Literature DB >> 22336805

Chest physiotherapy for acute bronchiolitis in paediatric patients between 0 and 24 months old.

Marta Roqué i Figuls1, Maria Giné-Garriga, Claudia Granados Rugeles, Carla Perrotta.   

Abstract

BACKGROUND: This is an update of the original Cochrane review published in 2005 and updated in 2007. Acute bronchiolitis is the leading cause of medical emergencies during winter in children younger than two years of age. Chest physiotherapy is thought to assist infants in the clearance of secretions and to decrease ventilatory effort.
OBJECTIVES: The main objective was to determine the efficacy of chest physiotherapy in infants aged less than 24 months old with acute bronchiolitis. A secondary objective was to determine the efficacy of different techniques of chest physiotherapy (for example, vibration and percussion and passive forced exhalation).

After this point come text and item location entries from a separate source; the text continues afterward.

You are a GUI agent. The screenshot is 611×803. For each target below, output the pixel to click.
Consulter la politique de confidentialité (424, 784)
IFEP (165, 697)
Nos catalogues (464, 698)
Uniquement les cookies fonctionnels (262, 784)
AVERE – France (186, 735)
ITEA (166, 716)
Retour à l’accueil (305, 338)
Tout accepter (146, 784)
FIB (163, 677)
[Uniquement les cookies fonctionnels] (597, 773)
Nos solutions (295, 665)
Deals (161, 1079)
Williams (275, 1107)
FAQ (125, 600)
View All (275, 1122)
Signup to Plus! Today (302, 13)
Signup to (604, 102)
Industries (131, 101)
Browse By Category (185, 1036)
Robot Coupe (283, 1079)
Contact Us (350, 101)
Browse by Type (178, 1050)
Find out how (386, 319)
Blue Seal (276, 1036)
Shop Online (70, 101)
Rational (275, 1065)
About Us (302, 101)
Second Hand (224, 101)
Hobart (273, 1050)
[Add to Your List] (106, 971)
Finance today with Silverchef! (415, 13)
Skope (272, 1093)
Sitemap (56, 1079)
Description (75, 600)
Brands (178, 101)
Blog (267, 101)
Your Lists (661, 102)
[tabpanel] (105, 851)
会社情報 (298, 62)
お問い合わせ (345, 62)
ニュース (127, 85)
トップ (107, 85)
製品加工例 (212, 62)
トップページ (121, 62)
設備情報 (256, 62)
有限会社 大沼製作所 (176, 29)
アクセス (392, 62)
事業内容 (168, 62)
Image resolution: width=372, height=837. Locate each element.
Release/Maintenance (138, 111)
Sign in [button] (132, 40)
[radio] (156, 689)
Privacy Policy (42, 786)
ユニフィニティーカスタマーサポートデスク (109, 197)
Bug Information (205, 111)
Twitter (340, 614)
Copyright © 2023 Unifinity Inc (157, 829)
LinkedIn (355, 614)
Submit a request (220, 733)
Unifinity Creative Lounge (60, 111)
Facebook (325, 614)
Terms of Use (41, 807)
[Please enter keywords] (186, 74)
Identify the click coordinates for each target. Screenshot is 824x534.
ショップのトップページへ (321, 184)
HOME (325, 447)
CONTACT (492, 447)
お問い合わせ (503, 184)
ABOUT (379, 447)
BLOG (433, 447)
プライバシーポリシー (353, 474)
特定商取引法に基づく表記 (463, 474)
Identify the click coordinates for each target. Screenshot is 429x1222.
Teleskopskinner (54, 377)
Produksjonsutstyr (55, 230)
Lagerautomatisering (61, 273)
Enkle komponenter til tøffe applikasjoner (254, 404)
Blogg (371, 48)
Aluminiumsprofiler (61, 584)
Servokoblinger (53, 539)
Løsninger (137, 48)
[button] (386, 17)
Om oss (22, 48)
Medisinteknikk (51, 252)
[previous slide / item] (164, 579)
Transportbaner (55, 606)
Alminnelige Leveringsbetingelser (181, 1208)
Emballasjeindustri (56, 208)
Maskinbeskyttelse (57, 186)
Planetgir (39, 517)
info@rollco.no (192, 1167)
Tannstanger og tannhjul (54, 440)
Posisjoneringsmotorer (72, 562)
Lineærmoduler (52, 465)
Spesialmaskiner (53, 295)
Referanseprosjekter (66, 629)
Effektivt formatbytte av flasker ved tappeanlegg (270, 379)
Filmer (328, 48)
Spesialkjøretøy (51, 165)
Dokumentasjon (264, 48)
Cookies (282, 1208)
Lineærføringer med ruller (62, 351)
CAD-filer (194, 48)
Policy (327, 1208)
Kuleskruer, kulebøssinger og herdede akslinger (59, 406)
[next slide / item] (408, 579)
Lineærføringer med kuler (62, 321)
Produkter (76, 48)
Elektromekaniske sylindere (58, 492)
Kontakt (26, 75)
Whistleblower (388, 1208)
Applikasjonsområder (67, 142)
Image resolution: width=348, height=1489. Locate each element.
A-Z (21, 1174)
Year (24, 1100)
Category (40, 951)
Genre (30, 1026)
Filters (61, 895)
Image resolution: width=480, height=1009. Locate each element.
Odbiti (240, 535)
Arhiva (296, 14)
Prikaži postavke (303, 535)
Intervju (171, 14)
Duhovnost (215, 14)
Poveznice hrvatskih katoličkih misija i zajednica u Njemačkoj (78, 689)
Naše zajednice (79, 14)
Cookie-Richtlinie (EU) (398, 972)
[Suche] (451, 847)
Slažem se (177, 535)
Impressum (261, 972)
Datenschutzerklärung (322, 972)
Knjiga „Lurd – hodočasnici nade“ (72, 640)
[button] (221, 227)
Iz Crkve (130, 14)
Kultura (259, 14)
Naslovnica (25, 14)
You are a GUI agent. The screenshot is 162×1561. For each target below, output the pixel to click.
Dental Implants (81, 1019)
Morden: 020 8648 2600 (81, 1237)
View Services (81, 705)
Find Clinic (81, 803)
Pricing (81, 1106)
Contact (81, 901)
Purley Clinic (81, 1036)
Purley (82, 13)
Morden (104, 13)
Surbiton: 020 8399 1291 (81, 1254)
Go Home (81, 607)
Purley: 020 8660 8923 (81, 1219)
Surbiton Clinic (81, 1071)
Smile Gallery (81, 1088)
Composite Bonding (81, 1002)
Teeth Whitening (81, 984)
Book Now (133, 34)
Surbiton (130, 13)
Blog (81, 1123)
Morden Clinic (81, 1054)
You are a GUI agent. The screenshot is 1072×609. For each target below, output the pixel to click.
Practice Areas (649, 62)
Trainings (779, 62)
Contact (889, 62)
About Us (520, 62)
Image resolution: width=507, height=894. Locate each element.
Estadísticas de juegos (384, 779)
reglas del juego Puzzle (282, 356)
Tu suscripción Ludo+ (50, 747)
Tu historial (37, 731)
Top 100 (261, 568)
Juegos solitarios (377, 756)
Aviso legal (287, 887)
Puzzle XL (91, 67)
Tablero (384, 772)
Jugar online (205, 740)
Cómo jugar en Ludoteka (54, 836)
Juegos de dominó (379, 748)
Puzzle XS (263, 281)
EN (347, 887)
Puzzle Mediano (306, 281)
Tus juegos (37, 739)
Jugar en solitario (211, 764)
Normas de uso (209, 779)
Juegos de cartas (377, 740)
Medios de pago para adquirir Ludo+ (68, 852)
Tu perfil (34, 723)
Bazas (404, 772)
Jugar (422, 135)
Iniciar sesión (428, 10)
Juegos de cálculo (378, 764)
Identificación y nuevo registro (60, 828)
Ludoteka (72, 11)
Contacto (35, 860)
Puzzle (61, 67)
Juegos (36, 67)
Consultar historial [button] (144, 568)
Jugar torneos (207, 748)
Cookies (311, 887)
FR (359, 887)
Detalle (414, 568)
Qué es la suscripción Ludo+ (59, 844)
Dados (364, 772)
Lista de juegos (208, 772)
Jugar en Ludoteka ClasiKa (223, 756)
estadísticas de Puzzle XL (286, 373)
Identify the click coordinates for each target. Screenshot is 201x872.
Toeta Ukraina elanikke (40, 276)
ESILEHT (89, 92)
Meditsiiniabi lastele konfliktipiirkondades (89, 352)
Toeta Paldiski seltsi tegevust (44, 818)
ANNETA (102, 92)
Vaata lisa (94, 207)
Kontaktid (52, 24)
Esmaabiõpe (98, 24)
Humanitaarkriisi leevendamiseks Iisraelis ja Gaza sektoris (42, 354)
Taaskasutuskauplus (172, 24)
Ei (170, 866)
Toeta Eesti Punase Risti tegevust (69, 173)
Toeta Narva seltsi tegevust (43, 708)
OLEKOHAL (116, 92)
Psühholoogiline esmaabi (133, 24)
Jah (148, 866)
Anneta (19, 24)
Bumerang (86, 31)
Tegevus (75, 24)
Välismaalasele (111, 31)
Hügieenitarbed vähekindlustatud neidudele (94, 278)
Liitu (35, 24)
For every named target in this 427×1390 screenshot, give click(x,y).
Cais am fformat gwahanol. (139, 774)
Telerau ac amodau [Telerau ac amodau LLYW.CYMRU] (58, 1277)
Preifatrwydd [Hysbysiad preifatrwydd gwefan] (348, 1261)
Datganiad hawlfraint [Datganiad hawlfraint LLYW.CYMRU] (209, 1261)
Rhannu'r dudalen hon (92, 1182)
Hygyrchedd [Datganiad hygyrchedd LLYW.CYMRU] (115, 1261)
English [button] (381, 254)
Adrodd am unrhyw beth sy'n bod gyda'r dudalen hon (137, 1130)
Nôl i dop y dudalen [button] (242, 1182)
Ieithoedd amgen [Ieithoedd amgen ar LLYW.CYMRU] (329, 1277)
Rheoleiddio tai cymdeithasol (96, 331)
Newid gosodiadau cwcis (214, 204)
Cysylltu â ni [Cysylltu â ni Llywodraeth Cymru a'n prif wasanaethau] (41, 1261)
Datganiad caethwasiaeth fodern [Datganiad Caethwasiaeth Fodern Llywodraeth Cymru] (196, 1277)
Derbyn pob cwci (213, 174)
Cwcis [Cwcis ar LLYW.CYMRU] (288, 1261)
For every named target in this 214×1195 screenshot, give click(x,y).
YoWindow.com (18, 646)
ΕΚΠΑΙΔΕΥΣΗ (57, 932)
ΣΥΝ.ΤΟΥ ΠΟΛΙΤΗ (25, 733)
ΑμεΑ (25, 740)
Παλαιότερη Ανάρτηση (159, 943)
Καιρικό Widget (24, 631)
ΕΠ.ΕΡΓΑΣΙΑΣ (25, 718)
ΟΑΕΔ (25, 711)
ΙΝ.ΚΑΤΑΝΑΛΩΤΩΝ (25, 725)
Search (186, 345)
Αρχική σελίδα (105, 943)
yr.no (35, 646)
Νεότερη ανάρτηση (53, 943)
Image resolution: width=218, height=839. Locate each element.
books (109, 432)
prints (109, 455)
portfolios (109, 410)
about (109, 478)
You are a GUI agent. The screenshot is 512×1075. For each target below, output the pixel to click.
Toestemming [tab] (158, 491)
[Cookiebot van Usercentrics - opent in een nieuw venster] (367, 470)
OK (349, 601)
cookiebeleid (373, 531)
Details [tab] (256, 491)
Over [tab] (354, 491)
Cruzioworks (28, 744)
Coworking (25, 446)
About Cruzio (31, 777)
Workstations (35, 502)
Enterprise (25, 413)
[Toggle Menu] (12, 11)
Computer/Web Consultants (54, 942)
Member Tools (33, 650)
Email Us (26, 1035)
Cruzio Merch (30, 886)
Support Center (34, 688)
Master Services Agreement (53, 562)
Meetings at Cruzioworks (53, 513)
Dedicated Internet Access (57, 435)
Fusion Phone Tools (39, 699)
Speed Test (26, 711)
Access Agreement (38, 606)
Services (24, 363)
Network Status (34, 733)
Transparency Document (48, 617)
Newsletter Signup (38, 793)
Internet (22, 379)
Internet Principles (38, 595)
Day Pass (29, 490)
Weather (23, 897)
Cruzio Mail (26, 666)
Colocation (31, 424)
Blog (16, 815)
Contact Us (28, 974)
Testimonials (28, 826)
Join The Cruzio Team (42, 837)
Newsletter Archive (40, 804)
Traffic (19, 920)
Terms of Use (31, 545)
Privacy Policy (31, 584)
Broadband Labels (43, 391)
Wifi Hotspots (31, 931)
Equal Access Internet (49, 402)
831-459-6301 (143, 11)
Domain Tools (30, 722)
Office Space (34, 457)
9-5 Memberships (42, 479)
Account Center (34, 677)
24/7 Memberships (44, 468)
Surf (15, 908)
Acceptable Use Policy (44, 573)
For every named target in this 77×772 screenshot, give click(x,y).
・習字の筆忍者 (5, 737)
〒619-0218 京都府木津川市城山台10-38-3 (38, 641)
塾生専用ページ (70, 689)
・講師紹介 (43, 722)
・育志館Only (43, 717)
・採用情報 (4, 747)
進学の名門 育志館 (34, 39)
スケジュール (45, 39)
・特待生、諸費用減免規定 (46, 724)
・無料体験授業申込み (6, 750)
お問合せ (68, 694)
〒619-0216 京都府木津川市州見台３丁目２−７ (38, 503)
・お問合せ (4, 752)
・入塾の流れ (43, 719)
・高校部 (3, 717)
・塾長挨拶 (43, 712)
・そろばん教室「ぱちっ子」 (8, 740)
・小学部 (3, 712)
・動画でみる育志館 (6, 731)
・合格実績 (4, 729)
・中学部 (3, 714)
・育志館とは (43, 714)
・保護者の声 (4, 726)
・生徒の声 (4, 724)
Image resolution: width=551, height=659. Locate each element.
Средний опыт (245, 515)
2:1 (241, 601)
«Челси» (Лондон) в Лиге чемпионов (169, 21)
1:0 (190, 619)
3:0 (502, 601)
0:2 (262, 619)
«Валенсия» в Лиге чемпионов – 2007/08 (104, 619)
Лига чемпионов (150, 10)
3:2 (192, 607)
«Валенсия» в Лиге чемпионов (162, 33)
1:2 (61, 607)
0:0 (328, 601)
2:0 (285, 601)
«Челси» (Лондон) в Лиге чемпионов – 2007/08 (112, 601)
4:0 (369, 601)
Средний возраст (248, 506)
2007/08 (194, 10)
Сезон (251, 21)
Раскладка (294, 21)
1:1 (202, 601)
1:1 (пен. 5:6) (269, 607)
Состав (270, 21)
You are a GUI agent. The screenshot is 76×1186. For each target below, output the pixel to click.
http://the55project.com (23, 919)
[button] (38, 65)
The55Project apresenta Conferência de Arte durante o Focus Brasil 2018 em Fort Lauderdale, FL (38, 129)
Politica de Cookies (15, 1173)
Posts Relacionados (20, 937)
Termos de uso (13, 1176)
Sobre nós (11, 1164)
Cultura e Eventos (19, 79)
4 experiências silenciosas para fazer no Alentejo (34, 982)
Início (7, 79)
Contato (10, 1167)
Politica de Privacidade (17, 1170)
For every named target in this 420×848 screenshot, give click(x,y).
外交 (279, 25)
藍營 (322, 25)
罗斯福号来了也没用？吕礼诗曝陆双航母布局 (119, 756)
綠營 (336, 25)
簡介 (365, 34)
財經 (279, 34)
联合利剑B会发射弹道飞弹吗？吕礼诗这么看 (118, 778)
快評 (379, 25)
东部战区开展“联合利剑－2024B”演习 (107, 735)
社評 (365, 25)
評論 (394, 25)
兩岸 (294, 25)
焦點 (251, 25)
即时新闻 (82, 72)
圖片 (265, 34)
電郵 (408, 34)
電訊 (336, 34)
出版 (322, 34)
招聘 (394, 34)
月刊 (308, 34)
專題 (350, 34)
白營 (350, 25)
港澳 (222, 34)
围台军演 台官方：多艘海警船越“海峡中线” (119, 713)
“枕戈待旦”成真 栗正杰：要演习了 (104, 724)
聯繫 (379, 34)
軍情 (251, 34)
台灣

SEARCH
METHODS: We searched the Cochrane Central Register of Controlled Trials (CENTRAL) (The Cochrane Library 2011, Issue 4) which contains the Cochrane Acute Respiratory Infections Group's Specialised Register, MEDLINE (1966 to November week 3, 2011), MEDLINE in-process and other non-indexed citations (8 December 2011), EMBASE.com (1990 to December 2011), CINAHL (1982 to December 2011), LILACS (1985 to December 2011) and Web of Science (1985 to December 2011). SELECTION CRITERIA: Randomised controlled trials (RCTs) in which chest physiotherapy was compared against no intervention or against another type of physiotherapy in bronchiolitis patients younger than 24 months of age. DATA COLLECTION AND ANALYSIS: Two review authors independently extracted data. Primary outcomes were respiratory parameters and improvement in severity of disease. Secondary outcomes were length of hospital stay, duration of oxygen supplementation and the use of bronchodilators and steroids. No pooling of data was possible. MAIN
RESULTS: Nine clinical trials including 891 participants were included comparing physiotherapy with no intervention. Five trials (246 participants) evaluated vibration and percussion techniques and four trials (645 participants) evaluated passive expiratory techniques. We observed no significant differences in the severity of disease (eight trials, 867 participants). Results were negative for both types of physiotherapy. We observed no differences between groups in respiratory parameters (two trials, 118 participants), oxygen requirements (one trial, 50 participants), length of stay (five trials, 222 participants) or severe side effects (two trials, 595 participants). Differences in mild transient adverse effects (vomiting and respiratory instability) have been observed (one trial, 496 participants). AUTHORS'
CONCLUSIONS: Since the last publication of this review new good-quality evidence has appeared, strengthening the conclusions of the review. Chest physiotherapy does not improve the severity of the disease, respiratory parameters, or reduce length of hospital stay or oxygen requirements in hospitalised infants with acute bronchiolitis not on mechanical ventilation. Chest physiotherapy modalities (vibration and percussion or forced expiratory techniques) have shown equally negative results.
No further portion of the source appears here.